Dataset excerpts

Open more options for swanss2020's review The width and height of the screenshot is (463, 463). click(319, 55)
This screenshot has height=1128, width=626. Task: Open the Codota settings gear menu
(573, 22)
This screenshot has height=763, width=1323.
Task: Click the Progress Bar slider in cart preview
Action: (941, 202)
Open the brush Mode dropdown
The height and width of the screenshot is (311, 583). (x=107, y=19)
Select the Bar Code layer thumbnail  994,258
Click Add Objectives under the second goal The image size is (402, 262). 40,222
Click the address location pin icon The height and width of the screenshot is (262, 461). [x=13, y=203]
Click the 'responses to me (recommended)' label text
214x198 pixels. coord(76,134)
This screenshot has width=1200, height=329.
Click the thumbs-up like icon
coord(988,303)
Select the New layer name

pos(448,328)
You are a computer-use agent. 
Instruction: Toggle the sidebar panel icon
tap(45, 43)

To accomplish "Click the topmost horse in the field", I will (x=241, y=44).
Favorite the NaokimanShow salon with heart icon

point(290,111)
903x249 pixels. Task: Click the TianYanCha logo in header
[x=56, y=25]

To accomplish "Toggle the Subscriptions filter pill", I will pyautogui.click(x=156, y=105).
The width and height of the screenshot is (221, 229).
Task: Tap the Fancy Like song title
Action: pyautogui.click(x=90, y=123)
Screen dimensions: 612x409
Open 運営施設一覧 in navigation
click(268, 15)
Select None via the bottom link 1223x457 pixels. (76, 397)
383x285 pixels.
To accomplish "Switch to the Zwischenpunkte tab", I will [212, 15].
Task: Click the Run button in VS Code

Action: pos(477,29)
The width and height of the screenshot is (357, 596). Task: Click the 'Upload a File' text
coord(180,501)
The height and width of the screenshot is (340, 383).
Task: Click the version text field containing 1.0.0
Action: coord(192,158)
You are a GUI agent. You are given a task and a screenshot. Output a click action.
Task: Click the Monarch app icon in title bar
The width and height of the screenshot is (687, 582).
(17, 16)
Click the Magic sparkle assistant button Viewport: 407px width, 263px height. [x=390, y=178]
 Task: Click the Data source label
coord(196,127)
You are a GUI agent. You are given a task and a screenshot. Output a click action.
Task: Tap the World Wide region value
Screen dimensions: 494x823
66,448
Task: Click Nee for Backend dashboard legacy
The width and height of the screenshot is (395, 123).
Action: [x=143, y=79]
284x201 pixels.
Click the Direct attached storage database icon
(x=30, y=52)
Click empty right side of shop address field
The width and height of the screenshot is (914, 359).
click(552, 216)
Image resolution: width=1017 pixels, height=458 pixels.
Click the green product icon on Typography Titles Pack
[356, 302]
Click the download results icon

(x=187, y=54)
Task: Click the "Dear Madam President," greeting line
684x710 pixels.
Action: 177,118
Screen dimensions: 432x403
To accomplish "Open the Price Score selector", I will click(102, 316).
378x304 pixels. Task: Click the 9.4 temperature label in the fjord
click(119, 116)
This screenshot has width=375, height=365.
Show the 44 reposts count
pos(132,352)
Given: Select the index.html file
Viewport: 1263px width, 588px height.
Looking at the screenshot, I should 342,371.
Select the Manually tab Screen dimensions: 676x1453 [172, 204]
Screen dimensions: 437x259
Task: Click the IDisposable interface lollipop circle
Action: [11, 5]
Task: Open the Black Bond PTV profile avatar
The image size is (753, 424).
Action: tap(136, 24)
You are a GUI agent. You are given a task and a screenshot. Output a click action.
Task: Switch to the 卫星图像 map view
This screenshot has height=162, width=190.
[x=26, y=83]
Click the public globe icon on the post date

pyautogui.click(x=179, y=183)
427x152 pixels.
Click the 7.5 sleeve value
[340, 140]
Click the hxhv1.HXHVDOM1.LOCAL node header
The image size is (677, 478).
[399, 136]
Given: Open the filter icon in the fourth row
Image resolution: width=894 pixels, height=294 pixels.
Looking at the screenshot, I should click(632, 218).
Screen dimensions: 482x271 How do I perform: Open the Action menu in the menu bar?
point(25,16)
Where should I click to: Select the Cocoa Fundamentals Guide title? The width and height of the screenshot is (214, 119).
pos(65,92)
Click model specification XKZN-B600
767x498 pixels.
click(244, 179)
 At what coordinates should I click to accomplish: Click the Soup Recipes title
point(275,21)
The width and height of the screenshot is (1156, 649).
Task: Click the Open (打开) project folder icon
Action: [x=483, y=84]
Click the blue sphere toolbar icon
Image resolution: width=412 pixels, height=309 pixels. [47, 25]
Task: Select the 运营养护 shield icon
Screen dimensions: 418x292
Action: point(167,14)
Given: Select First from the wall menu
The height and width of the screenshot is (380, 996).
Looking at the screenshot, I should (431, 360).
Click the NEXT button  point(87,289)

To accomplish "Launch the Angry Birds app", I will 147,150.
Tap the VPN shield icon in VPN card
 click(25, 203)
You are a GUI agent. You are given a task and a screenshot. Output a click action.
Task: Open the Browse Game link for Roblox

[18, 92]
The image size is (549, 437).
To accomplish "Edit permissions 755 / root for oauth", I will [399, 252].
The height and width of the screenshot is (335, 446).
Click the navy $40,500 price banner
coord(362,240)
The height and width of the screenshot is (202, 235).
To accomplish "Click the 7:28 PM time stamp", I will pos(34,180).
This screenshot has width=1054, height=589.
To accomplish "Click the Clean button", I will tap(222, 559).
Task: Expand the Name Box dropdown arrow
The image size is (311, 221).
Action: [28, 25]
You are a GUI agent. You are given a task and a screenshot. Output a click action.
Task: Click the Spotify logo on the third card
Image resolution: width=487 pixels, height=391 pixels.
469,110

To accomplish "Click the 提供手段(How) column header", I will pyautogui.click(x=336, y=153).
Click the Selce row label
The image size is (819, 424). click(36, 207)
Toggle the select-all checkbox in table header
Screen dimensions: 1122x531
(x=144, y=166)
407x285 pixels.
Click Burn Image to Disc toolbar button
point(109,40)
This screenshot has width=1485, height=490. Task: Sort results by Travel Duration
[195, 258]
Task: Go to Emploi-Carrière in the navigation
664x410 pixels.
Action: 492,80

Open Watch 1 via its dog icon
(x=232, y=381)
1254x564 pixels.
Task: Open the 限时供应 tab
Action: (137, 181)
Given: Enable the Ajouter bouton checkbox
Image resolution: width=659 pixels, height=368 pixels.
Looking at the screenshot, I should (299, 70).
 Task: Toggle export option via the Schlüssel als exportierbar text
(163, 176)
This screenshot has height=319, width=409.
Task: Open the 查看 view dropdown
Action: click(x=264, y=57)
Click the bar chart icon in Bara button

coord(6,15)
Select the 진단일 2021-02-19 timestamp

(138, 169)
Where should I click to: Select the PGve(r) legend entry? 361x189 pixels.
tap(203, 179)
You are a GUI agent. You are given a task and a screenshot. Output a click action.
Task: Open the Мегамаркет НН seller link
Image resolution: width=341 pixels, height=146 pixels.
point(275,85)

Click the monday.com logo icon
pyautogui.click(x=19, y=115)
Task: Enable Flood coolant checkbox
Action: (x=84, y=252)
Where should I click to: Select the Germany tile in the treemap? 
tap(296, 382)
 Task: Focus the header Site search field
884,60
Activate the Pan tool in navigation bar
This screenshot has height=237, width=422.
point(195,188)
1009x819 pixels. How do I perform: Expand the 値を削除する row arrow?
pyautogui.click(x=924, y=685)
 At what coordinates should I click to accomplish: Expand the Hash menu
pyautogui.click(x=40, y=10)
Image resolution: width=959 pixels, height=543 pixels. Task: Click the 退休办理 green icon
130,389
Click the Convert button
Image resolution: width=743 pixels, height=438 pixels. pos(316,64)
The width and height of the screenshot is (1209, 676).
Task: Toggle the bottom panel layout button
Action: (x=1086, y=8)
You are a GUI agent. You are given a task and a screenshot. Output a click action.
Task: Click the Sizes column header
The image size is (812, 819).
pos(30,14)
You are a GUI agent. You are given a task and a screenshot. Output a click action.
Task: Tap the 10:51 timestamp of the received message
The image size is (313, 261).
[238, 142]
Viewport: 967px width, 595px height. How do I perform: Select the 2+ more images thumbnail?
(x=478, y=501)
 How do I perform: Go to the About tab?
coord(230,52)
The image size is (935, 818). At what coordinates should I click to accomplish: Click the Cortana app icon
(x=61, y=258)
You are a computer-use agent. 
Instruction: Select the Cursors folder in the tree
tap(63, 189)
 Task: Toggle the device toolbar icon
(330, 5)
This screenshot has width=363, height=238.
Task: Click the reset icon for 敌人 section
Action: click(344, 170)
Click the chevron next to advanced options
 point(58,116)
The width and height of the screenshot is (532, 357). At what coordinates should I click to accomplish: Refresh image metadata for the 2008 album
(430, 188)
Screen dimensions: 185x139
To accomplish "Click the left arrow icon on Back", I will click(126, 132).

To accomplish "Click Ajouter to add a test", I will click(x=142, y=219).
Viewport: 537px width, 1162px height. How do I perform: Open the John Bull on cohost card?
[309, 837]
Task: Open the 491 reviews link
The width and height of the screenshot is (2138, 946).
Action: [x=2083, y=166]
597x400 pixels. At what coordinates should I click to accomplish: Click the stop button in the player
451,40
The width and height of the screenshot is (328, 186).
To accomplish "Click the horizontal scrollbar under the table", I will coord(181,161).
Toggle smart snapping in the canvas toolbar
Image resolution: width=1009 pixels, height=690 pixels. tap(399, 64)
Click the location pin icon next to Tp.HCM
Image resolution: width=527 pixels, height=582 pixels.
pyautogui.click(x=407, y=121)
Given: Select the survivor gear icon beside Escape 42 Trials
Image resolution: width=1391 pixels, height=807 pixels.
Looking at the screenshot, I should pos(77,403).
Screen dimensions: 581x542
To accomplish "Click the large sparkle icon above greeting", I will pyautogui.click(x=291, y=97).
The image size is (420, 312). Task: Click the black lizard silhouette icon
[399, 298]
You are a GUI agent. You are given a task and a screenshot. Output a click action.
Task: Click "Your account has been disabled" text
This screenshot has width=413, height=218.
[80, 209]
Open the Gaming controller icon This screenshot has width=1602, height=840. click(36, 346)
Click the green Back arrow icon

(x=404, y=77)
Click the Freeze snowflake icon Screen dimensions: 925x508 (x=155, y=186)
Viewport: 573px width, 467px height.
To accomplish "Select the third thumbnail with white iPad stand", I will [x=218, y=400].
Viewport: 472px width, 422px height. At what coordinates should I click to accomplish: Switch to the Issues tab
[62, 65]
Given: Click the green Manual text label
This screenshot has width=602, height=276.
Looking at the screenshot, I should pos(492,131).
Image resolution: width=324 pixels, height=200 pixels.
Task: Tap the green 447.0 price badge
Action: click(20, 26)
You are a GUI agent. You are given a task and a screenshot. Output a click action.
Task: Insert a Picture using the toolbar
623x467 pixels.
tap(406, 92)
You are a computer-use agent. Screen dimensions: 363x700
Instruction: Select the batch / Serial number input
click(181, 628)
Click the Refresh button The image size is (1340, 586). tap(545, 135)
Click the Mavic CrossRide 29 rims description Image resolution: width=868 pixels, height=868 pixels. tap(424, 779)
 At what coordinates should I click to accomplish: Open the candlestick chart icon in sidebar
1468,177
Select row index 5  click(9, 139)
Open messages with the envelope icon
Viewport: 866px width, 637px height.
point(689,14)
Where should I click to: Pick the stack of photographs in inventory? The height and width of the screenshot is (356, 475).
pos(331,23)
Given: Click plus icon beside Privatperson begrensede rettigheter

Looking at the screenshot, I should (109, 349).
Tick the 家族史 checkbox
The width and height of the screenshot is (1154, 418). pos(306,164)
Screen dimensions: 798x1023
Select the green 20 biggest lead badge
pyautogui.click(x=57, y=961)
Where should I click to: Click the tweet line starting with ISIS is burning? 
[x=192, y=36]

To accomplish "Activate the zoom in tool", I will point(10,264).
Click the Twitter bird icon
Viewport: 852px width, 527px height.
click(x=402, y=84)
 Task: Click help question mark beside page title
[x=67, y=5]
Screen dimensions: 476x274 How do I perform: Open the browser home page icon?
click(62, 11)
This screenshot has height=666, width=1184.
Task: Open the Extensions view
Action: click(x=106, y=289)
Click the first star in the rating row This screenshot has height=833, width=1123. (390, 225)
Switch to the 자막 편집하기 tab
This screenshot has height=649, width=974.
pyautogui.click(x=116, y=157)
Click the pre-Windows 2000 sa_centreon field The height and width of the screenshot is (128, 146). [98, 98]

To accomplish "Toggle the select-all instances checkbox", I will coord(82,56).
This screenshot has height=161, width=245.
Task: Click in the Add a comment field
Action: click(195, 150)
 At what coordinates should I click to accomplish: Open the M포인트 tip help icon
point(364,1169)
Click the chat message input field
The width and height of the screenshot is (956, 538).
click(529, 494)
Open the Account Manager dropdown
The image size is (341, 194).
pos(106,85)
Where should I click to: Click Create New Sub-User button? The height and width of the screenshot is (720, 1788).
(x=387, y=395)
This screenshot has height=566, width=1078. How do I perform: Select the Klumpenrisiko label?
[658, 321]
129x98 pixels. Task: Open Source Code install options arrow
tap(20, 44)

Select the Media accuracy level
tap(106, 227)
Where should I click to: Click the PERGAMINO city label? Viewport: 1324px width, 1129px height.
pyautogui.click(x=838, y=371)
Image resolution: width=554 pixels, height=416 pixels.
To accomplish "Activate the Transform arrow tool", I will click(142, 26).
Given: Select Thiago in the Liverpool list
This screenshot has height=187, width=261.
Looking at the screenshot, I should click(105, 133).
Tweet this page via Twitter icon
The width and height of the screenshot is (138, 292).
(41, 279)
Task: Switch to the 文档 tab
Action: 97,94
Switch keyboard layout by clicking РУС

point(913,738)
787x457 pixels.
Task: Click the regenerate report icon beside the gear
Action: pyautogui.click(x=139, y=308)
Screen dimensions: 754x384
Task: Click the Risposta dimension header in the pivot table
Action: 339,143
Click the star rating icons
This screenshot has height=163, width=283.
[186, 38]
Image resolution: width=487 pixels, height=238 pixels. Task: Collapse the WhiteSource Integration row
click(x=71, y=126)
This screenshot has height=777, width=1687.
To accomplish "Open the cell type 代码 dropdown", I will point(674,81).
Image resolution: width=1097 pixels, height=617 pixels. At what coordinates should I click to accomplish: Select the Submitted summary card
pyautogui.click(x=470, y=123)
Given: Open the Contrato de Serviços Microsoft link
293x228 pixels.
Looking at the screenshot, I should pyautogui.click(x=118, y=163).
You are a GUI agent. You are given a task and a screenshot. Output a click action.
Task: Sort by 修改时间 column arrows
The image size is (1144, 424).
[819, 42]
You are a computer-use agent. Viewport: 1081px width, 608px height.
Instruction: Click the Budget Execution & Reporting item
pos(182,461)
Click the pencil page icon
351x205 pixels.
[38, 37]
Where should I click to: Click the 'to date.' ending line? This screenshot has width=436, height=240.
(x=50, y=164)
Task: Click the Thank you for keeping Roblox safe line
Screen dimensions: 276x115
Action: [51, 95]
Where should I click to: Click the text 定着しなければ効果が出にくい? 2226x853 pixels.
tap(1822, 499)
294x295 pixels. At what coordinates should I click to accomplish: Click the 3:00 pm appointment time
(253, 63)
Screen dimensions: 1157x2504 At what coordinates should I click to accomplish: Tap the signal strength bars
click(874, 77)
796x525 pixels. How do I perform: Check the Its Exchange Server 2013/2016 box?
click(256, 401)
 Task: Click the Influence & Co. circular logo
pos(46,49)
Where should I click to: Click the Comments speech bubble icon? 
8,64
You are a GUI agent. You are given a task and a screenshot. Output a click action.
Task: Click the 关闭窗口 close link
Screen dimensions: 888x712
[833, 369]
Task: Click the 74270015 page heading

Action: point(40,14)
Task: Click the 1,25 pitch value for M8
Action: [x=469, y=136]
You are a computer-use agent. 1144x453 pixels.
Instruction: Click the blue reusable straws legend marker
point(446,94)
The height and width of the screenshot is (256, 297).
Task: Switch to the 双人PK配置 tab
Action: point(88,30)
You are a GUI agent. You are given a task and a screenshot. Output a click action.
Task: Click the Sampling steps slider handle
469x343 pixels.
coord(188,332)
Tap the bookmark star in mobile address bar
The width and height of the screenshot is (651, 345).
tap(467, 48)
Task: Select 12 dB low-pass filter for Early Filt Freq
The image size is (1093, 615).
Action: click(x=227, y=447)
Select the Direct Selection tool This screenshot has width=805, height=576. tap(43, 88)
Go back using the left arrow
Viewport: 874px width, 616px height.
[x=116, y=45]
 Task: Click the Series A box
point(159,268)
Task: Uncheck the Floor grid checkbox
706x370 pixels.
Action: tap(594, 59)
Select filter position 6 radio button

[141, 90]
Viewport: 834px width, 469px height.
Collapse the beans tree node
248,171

Exercise prompt
Which lines above include "sparkle"? Show each of them by copying it.

Solution for this problem
Click the Magic sparkle assistant button Viewport: 407px width, 263px height. [x=390, y=178]
To accomplish "Click the large sparkle icon above greeting", I will pyautogui.click(x=291, y=97).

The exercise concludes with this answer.